I can enjoy the fact my spouse is enjoying something I can’t do with him, for whatever reason. If I was that disabled I wouldn’t want to stop him from going out, seeing friends, basically doing stuff even if I couldn’t. Of course, not everyone has that capability.
I do find it interesting that there’s a tendency for those of us this in this thread who are either disabled or living with someone disabled tend to be more sympathetic to Erica than those who aren’t in either of those categories.
Yes, but it’s not a duty to look away or excuse incredibly selfish behavior.
Duely noted.
I think I would still be friends with Erica. My partner became moderately disabled after I met him (not wheelchair level, though) and it can be tough at times. I don’t always handle things perfectly, and he doesn’t always handle his disability perfectly either. We mostly manage to find a way to deal with problems but I can easily see how maybe some couples wouldn’t work it out or how some of the issues could take a relationship completely off the rails.
Reading this thread, most people’s sticking point seems to be the marriage vows. I’m not a big believer in marriage so I don’t really care about that side of it.
Maybe this is just me exposing my own selfishness and immaturity, but I wouldn’t be able to enjoy hearing about all the fun adventures my SO was having if I was confined to a bed and a small room, parked in front of a TV all day. I’d enjoy it the first fifty or sixty times, perhaps. But after then, I wouldn’t want to hear about it. And I wouldn’t want to have to pretend to enjoy it either. I don’t think love is that powerful that it would keep me from feeling resentment.
If I can’t move or go anywhere or do anything, I’d feel especially entitled to my feelings and emotional reactions. Having to pretend I’m happy all the time would rob me of the last shred of agency I have let. I want to be able to feel crappy without anyone telling me I must be strong for them. Or without them trying to guilt me by saying stuff like, “If you loved me, you’d want to hear about me cave-diving, since this is what we’d always talked about doing before the accident.”

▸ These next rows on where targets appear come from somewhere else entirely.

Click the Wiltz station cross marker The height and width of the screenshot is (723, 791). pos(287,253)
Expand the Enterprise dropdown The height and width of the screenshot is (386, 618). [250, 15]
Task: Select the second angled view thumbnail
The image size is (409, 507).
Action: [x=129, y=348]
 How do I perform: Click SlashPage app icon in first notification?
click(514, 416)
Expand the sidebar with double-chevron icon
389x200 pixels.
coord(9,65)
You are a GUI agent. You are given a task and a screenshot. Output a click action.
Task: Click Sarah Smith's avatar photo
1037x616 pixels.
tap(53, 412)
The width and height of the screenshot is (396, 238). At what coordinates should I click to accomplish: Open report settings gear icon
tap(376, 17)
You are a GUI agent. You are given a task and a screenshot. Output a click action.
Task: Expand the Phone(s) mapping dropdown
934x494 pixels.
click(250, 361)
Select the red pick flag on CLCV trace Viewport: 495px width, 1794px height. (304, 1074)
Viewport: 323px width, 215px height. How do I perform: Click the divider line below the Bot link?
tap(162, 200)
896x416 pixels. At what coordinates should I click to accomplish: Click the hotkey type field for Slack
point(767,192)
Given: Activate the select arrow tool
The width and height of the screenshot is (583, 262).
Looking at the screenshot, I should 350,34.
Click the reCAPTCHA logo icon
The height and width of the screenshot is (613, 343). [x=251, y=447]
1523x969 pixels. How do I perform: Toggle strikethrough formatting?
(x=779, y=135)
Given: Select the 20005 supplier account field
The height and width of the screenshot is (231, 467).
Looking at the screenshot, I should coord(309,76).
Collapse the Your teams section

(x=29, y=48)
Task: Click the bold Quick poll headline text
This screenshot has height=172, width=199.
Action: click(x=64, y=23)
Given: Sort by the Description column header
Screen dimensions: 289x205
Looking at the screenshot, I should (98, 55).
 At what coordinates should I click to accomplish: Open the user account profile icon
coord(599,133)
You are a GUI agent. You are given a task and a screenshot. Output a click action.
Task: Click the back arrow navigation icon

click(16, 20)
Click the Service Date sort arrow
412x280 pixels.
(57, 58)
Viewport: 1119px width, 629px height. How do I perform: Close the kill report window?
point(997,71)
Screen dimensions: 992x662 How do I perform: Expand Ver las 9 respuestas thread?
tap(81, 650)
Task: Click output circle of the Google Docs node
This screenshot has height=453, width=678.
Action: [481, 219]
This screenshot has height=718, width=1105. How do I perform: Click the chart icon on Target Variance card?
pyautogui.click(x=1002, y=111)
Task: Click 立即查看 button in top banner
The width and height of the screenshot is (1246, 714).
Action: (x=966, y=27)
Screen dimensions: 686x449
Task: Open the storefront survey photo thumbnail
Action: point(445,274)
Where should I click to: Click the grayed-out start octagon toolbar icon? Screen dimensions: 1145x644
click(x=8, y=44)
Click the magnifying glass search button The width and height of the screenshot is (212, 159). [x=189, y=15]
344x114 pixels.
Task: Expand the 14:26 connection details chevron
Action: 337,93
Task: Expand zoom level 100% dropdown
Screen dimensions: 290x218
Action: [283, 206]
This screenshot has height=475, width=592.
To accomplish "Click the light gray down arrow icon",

If I were Goeff, I’d be relieved that Erica wanted a divorce. I’d want one too.
Agreed.
Why not judge? After a powerful clarification seems like the best possible time to reassess what you see in the character of others (or yourself). Now you have evidence, where before you had hopes, assumptions, expectations.
I have a question for those who would defriend Erica: if instead of the accident that left Geoff a quadriplegic, he was mentally ill and stopped taking meds, would your opinion be the same?